Fragment ▸
%%

Twaalf jaar na het verschijnen van De barbaren keert Alessandro Baricco terug naar het onderwerp verandering: in The game onderzoekt Baricco de gevolgen van een technische revolutie die de manier waarop wij denken, voelen en communiceren voor altijd heeft veranderd en wat de gevolgen voor de toekomst zullen zijn.
Met volgende leesfragment geven je graag alvast een inkijkje in zijn digitale theorieën:
Een jaar of tien geleden schreef ik een boek getiteld De barbaren. Destijds was het zo dat veel weldenkende mensen, en zeker bijna alle mensen die gestudeerd hadden, zich druk maakten over een onrustbarend feit: enkele van de hoogste, mooiste en meest zinvolle bezigheden die de mens in eeuwen van toewijding had vervolmaakt, leken steeds meer aan bijzonderheid in te boeten, en af te glijden naar een achteloze of simplistische manier van doen. Of het nu ging om eten, studeren, zich amuseren, reizen of neuken, dat maakte niet veel uit: het leek wel of mensen het hadden afgeleerd om die dingen te doen op een mooie manier, met de nodige aandacht en de wijze nauwgezetheid die ze van hun voorvaderen hadden geleerd. Je kreeg het idee dat ze die dingen liever even vlug en oppervlakkig afraffelden.
Het was een irritante tijd. Even leek het of de uitoefening van intelligentie niets anders meer inhield dan het vermogen om te klagen over de neergang van dit en van dat. Mensen waren de hele tijd bezig met het verdedigen van dingen die op instorten stonden. Verstandige mensen ondertekenden ineens, zonder dat ze de onzinnigheid ervan inzagen, petities voor het behoud van traditionele zuivelwinkels of de conjunctief. Telkens als men erin slaagde iets te beschermen en te voorkomen dat het door de wind des tijds werd weggevaagd voelde men zich beter. De meeste mensen voelden zich rechtmatig ontslagen van hun plicht voor de toekomst: er was immers de noodzaak om het verleden te redden.
Het was geen naïef optimisme, zoals ik al meerdere keren heb proberen uit te leggen, voor mij was het puur realisme. Wanneer mensen menen culturele neergang te constateren bij een zestienjarige die niet langer de conjunctief gebruikt, zonder daarbij te registreren dat die jongen intussen wel dertig keer zoveel films heeft gezien als zijn vader op die leeftijd had gezien, dan is het niet zo dat ik te optimistisch ben, nee, dan letten zij gewoon niet goed op. Wanneer de radar van de intellectuelen blijft steken bij de ongelooflijke onbenulligheid van het boek dat boven aan de bestsellerlijst staat, en daaruit een culturele catastrofe afleidt, probeer ik de feiten in het oog te houden en bedenk ik dus dat de lezers dankzij wie dat boek zo hoog is geklommen een soort publiek vormen dat nog maar zestig jaar geleden niet alleen geen boeken kocht, maar zelfs analfabeet was: de stap voorwaarts spreekt voor zich. In een dergelijk landschap is het niet gemakkelijk om vast te stellen wie er fabeltjes vertelt: of ik dat ben, met mijn pietluttige realiteitszin, of zij, met hun poëtische voorliefde voor doemdenkerige fantasy.

%%

Uit te voeren taken ▸
(A) Citeer uit het fragment over The game de passage tussen "Twaalf jaar na" en "toekomst zullen zijn.", beide inbegrepen.
(B) Hoeveel keer zoveel films heeft de zestienjarige volgens het fragment over The game gezien als zijn vader op die leeftijd?
(C) Schrijf het fragment over The game verder, aansluitend op de laatste zin.

Records uit dataset ▸
%%

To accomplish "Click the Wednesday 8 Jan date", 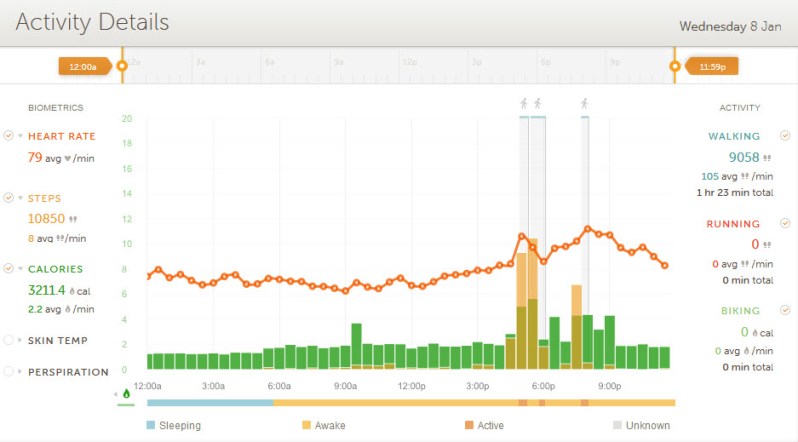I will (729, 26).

%%
%%

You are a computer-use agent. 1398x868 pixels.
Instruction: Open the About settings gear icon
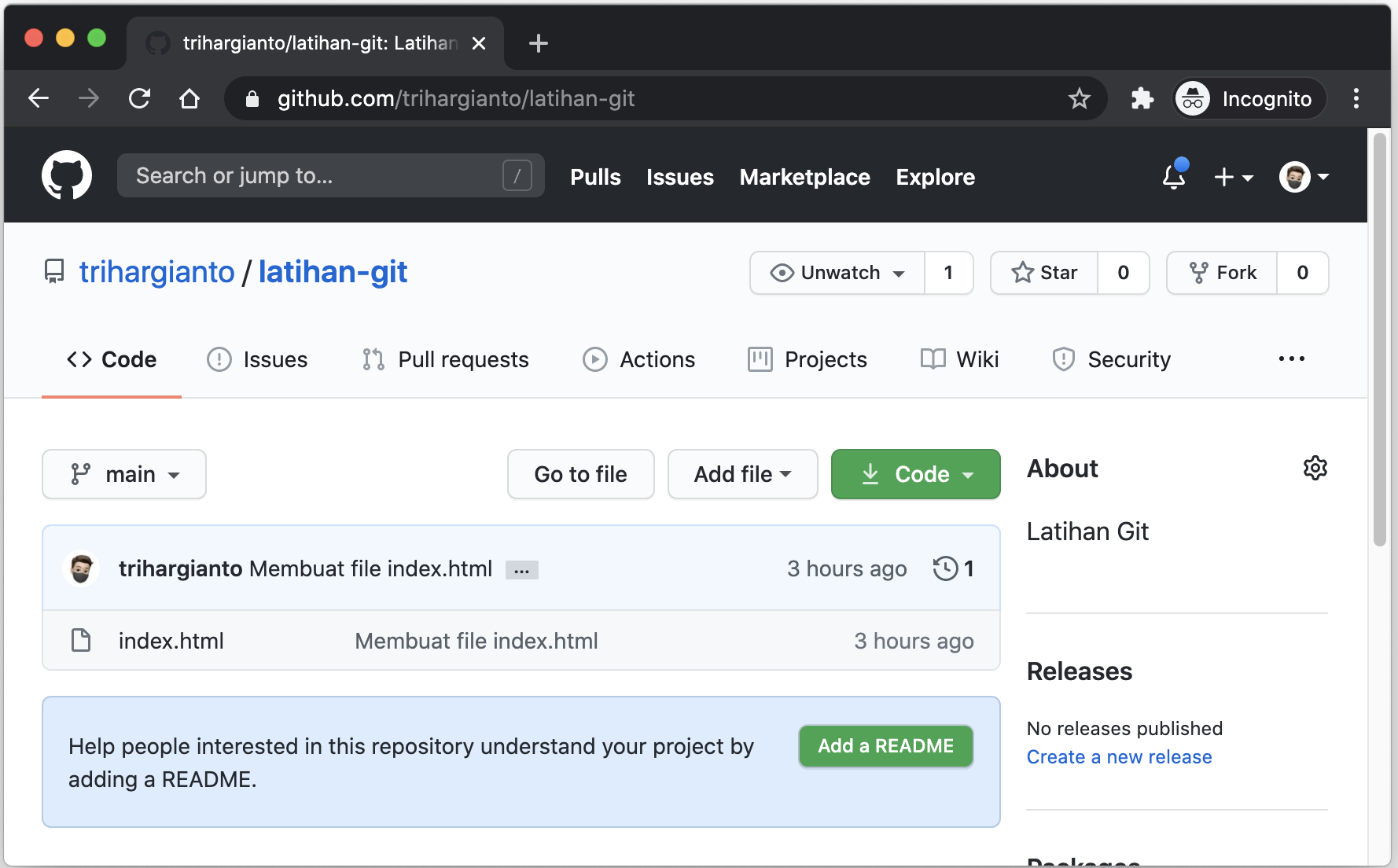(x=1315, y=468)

%%

Antwoorden op volgorde ▸
(A)
Twaalf jaar na het verschijnen van De barbaren keert Alessandro Baricco terug naar het onderwerp verandering: in The game onderzoekt Baricco de gevolgen van een technische revolutie die de manier waarop wij denken, voelen en communiceren voor altijd heeft veranderd en wat de gevolgen voor de toekomst zullen zijn.

(B) Dertig keer zoveel.

(C)
Terwijl wij onze tijd verdeden met discussies daarover, waren andere mensen, voor het merendeel gestationeerd in Californië, en voor het merendeel behorend tot een tamelijk onopvallende, zeer pragmatische elite met een neus voor business, bezig de wereld te veranderen, en dat deden ze op technologische wijze, zonder uit te leggen wat voor plan ze voor de mensheid in gedachten hadden, en misschien ook wel zonder te weten wat voor effect dat alles zou hebben op onze hersenen en onze gevoelens. Over zuivelwinkels en de conjunctief hadden ze geen enkele mening; ze voelden zich dan ook rechtmatig ontheven van de plicht om het verleden te verdedigen. Zij voelden daarentegen de drang om de toekomst uit te vinden.
Vandaar dat die mensen als ze de kans krijgen proberen te voorkomen dat ze al te lang worden blootgesteld aan het open veld van de improvisatie, en hun stammen het liefst telkens weer terugvoeren naar de wedstrijd die beter past bij hun capaciteiten, namelijk het behoud van de herinnering. In de beschutting van de dingen die we willen bewaren rusten we uit, leggen we onze eieren, en kweken we de toekomstige tijden, terwijl we de volgende aanval van honger die ons uit ons hol zal drijven zo lang mogelijk uitstellen.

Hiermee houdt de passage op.